Ma, ritornando al punto di vista nel testo, lo sguardo non è solo quel che viene visto, bensì ciò che è percepito da un osservatore più o meno esplicito, con tutti i sensi. Riflettere sul punto di vista permette di entrare nella dimensione prettamente sensibile di un’istanza narrativa responsabile di una pluralità di effetti di senso. In nuce a questa considerazione, non può non cogliersi così il grande tema della soggettività dell’osservatore, presenza testuale che si muove dentro l’inquadratura del punto di vista. Non una cornice prettamente visiva, come quella costruita da una macchina da presa (e al cinema, come si coglie tra le righe, le riflessioni di Cutrona tornano spesso, basti pensare all’analisi dei Quaderni di Serafino Gubbio operatore, che vedono Pirandello intento su tante questioni collegate), ma un movimento legato alla narrazione, che filtra la scena e le informazioni restituendo un orientamento al narratore e/o ai personaggi, e in ultimo al lettore.
Mondi possibili
Leggere un romanzo, Cutrona lo evidenzia più volte, è entrare in una realtà altra, orientata dal punto di vista e dal sistema spaziale e cognitivo. Torna l’esergo di Gianni Rodari: in quel mondo – diventato una realtà, quella del mondo possibile – si può entrare da varie postazioni, e così quel mondo lo si può guardare da varie angolazioni. Prodigi del punto di vista.

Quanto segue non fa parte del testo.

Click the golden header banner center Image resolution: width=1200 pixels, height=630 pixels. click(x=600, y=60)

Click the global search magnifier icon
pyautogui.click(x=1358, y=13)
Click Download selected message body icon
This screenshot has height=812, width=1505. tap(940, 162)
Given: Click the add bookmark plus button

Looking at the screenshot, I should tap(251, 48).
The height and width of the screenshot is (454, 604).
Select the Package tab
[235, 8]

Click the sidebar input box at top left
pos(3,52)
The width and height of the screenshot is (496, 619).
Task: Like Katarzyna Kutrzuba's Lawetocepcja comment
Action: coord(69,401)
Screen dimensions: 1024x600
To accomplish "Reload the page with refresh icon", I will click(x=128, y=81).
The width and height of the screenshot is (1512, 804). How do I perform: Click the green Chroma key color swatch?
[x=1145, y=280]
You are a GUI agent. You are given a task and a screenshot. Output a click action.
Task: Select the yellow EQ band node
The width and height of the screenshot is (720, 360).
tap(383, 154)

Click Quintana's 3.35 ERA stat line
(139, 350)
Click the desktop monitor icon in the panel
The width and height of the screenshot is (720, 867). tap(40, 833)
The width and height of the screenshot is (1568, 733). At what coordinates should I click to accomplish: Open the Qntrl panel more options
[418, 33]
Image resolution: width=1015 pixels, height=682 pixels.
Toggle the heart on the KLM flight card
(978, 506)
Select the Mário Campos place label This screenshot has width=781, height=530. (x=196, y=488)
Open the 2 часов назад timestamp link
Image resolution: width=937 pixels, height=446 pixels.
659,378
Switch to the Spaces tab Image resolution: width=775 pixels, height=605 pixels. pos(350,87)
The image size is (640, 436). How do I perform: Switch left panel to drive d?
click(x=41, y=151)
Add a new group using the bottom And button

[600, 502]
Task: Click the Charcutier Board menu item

Ma cosa vuol dire entrare nel mondo di qualcuno? Nella seconda parte di Questione di sguardi, Cutrona approfondisce alcuni aspetti della narrazione in senso lato, passando dalla disamina del punto di vista e del suo potenziale a considerazioni che lambiscono la semiotica. Che cosa significa infatti accostarsi a un testo da lettore, acconsentendo con un patto di credibilità all’esistenza di quel mondo possibile creato sulla carta?
Tecniche narrative, nomenclature classiche o rielaborate riecheggiano nella bibliografia che popola questa seconda parte, dove l’autore riprende alcune linee degli studi narratologici per dare conto di una rete fitta e complessa di istanze e meccanismi che, attivi nei testi, illustrano le visioni e le conoscenze del mondo possibile dentro il quale il lettore entra e inizia il suo percorso.
«Se la mente è narratrice, l’occhio è indagatore e sono proprio queste le principali attività che consentono al lettore di percorrere secoli, luoghi e storie lontane»: tra occhi e mente si situa quel processo di lettura e interpretazione paragonato da Umberto Eco all’esplorazione di un bosco. È lì che il lettore entra nel vivo della sua attività e compartecipa alla creazione del senso, passeggiando più o meno sorpreso e incuriosito tra gli effetti che il testo, grazie anche alla rete dei suoi punti di vista e sguardi, restituisce tra la sua superficie di carta e le emozioni di chi la esplora leggendola.